La mentira ha sido una constante en la construcción de los argumentos del nacionalismo catalán a lo largo de las últimas décadas. Y lo sigue siendo. Los ejemplos darían para escribir varios libros.

En Cataluña se ha vendido la Guerra de Sucesión de principios del XVIII como una Guerra de Secesión (y que Rafael Casanova era un líder independentista). Se ha asegurado que el derecho internacional respaldaba la celebración de un referéndum de independencia en Cataluña. Se ha garantizado que, tras una hipotética secesión unilateral, Cataluña formaría parte de la UE automáticamente. Y se ha afirmado que la Generalitat ha tenido 132 presidentes.

También se ha afianzado la idea de que Cataluña sufre un déficit fiscal permanente e inédito a nivel mundial. Que los modelos federales cumplen el principio de ordinalidad fiscal. Y hasta que en Alemania la solidaridad interterritorial entre los länder está limitada al 4% del PIB. O incluso que la disposición adicional tercera del Estatut obligaba al Gobierno a invertir en infraestructuras en Cataluña en proporción a su PIB relativo.

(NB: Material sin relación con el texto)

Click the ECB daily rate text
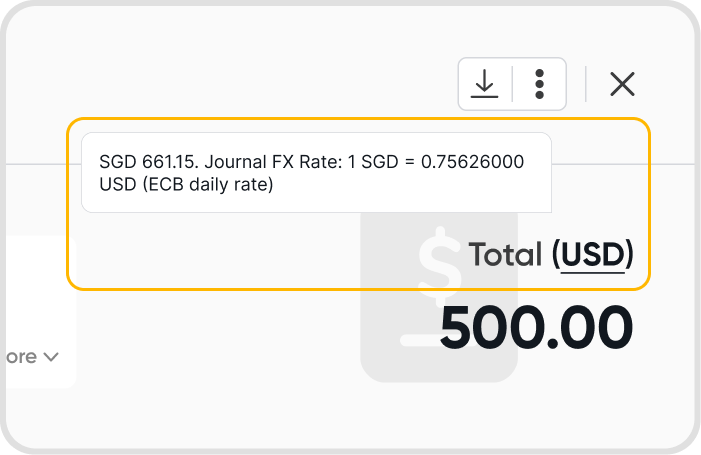Screen dimensions: 701x455 point(207,184)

A mí mismo me ha respondido un portavoz del Govern con rotundidad en una rueda de prensa --no hace demasiados años-- que el Tribunal Constitucional había avalado el modelo de inmersión lingüística escolar obligatoria exclusivamente en catalán que se aplica en Cataluña.

Todo patrañas. Y todas ellas han quedado desmontadas.

Esta semana podemos sumar a la lista de mitos del nacionalismo catalán desmantelados otra falacia: la de que el uso de las lenguas en la enseñanza no es una cuestión de porcentajes.

El martes pasado, el Consejo Ejecutivo del Govern anunció el estudio de un plan de “fortalecimiento de la lengua catalana en el sistema de conocimiento” que “tiene como objetivo consolidar el uso del catalán en el sistema universitario”. Y, más concretamente, “fija el objetivo de un 80% de docencia en catalán en los grados” de las universidades catalanas, que en la actualidad se sitúa en el 70,5%.

De esta forma, la propia Generalitat se desmentía a sí misma. Son muchos los consejeros de Educación que han repetido una y otra vez que no había que fijar un porcentaje de docencia en castellano porque iba en contra de los criterios pedagógicos.

La exconsejera Irene Rigau (al frente del departamento en 2014, la primera vez que la justicia fijó un mínimo del 25% en castellano) apeló a ese argumento innumerables veces. Y lo sigue haciendo. El actual consejero, Josep Gonzalez-Cambray, también lo utiliza con frecuencia. “No va de porcentajes. Va de pedagogía”, clamaba en noviembre pasado para rechazar el bilingüismo ordenado por los tribunales.

Este martes, en la rueda de prensa posterior al Consejo Ejecutivo, la portavoz del Govern, Patrícia Plaja, fue preguntada por esta contradicción. Pero no supo qué contestar, más allá de balbucear de forma imprecisa que “son temas distintos”, “son departamentos distintos” y “no podemos mezclar cosas que no tienen nada que ver”.

Y no me extraña que la pobre Plaja no supiera qué decir. El rechazo a impartir un porcentaje de la educación en español nunca fue por motivos pedagógicos, como siempre se argumentó, sino que respondía a un proyecto nacionalista en el que el catalán debía ser la lengua única de la administración y la enseñanza.